This Zucchini and Egg Breakfast Bake is a delightful and hearty dish that combines fresh vegetables, creamy eggs, and melted cheese into a savory casserole. It’s an excellent way to start your day with a nutritious meal that’s full of flavor and texture. The combination of sautéed onions, sweet peppers, and tomatoes creates a rich base, while the grated zucchini adds a tender bite. The eggs and cream blend everything together into a smooth, custardy filling, and the melted cheese on top provides a perfect finishing touch.

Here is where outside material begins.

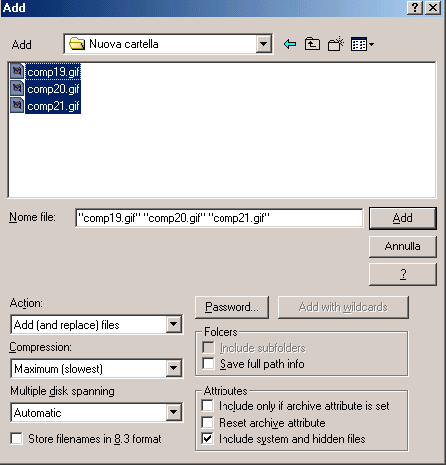This screenshot has width=446, height=465.
Task: Open the Action dropdown list
Action: click(x=173, y=324)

This versatile recipe is ideal for breakfast or brunch, but it’s also hearty enough to serve as a main course for lunch or dinner. It’s easy to prepare and can be made ahead of time, making it perfect for meal prepping or feeding a crowd. The bright flavors of the vegetables, combined with the creamy richness of the eggs and cheese, make this dish a family favorite. Enjoy it warm from the oven, and pair it with a fresh salad or some crusty bread for a complete and satisfying meal.
Recipe:
Ingredients:
- 2 large zucchinis
- 1/2 lemon juice
- 1 onion, finely chopped
- 2 tablespoons olive oil
- 1 tablespoon butter
- 2 sweet peppers, chopped
- 1 large tomato, diced
- 1 teaspoon chili powder
- 2 cloves garlic, minced
- 4 eggs
- Salt to taste
- Pepper to taste
- 1 glass of cream (200 ml)
- 2 tablespoons chopped chives
- 1 cup grated cheese (cheddar or your favorite)
Directions:
- Grate the zucchinis on a coarse grater. Place them in a large bowl and drizzle with 1/2 lemon juice to prevent browning.

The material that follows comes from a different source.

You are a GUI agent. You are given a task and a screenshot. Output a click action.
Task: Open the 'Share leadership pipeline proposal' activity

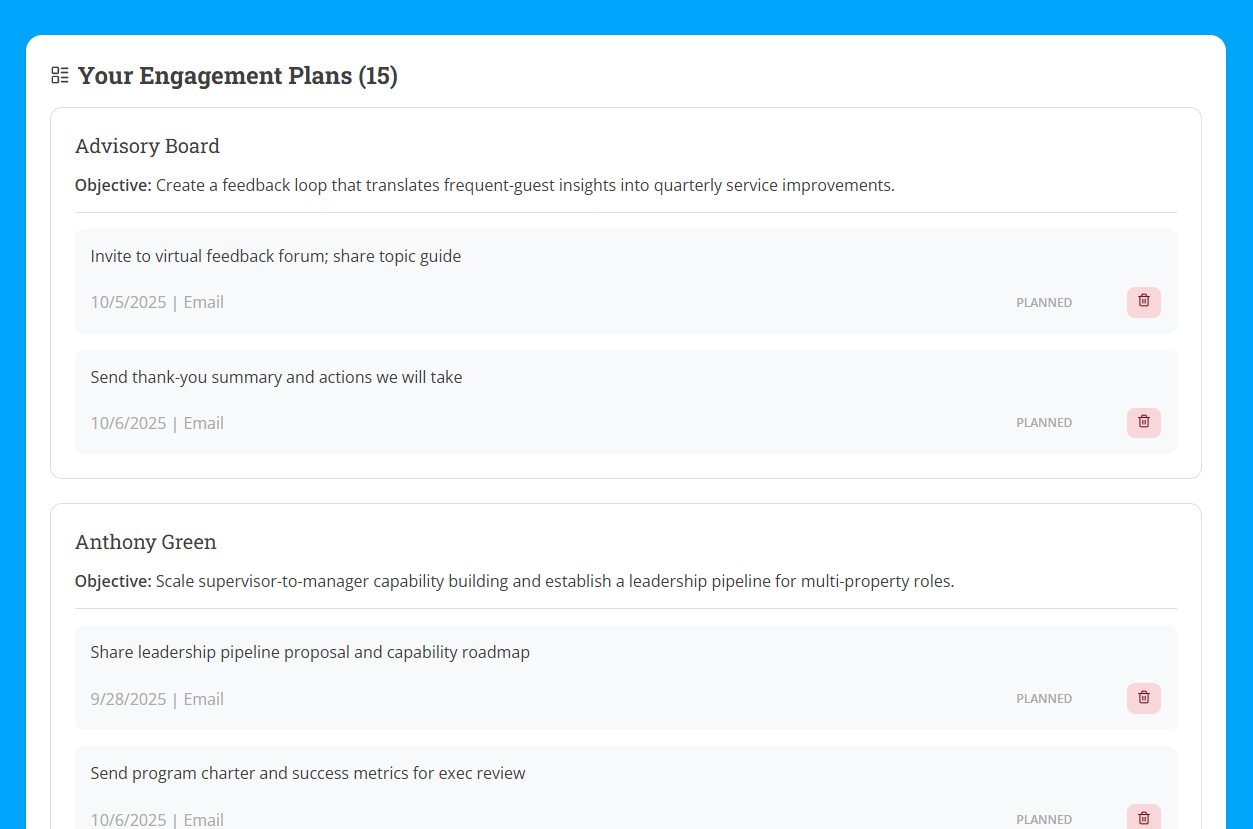point(310,652)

- Add 2 tablespoons olive oil and 1 tablespoon melted butter to the grated zucchini. Mix well and let it marinate for 5 minutes.
- In a large skillet, sauté the finely chopped onion over medium heat until translucent.
- Add the chopped sweet peppers to the skillet and continue to cook until they soften.
- Stir in the diced tomato and cook for a few more minutes until the tomato releases its juices.
- Sprinkle 1 teaspoon of chili powder and add the minced garlic. Cook for another minute until fragrant.
- In a separate bowl, beat the 4 eggs and season with salt and pepper to taste.
- Pour the beaten eggs into the skillet with the vegetables and stir to combine.
- Add 1 glass of cream and mix thoroughly until everything is well incorporated.
- Transfer the mixture to a greased baking dish.
- Sprinkle the chopped chives and grated cheese evenly over the top.
- Bake in a preheated oven at 350°F (175°C) for about 25-30 minutes, or until the eggs are set and the cheese is golden brown.
- Let the casserole cool for a few minutes before slicing and serving.
Prep Time: 15 minutes | Cooking Time: 30 minutes | Total Time: 45 minutes
Additional Tips:
- Zucchini Preparation: Make sure to squeeze out excess moisture from the grated zucchini before adding it to the mixture to avoid a watery casserole.
- Cheese Choices: Feel free to use your favorite cheese or a mix of cheeses like mozzarella, feta, or gouda for different flavor profiles.
- Add-Ins: You can add other vegetables like spinach, mushrooms, or bell peppers to the mix for added nutrition and flavor.
- Spices: Experiment with spices such as paprika, cumin, or Italian seasoning to give the dish an extra kick.
- Serving Suggestions: Serve with a side of fresh fruit or a light salad for a well-rounded meal.
Additional Information:
- Health Benefits: This dish is rich in protein from the eggs and provides a good amount of vitamins and fiber from the vegetables, making it a healthy start to your day.
- Kid-Friendly: The mild flavors and creamy texture make this dish appealing to kids. It’s a great way to sneak in some veggies!
- Meal Prep: This casserole can be made ahead of time and stored in the refrigerator for up to 3 days. Reheat individual portions in the microwave for a quick meal.
- Diet-Friendly: Suitable for vegetarians and can be adapted for gluten-free diets by ensuring all ingredients are gluten-free.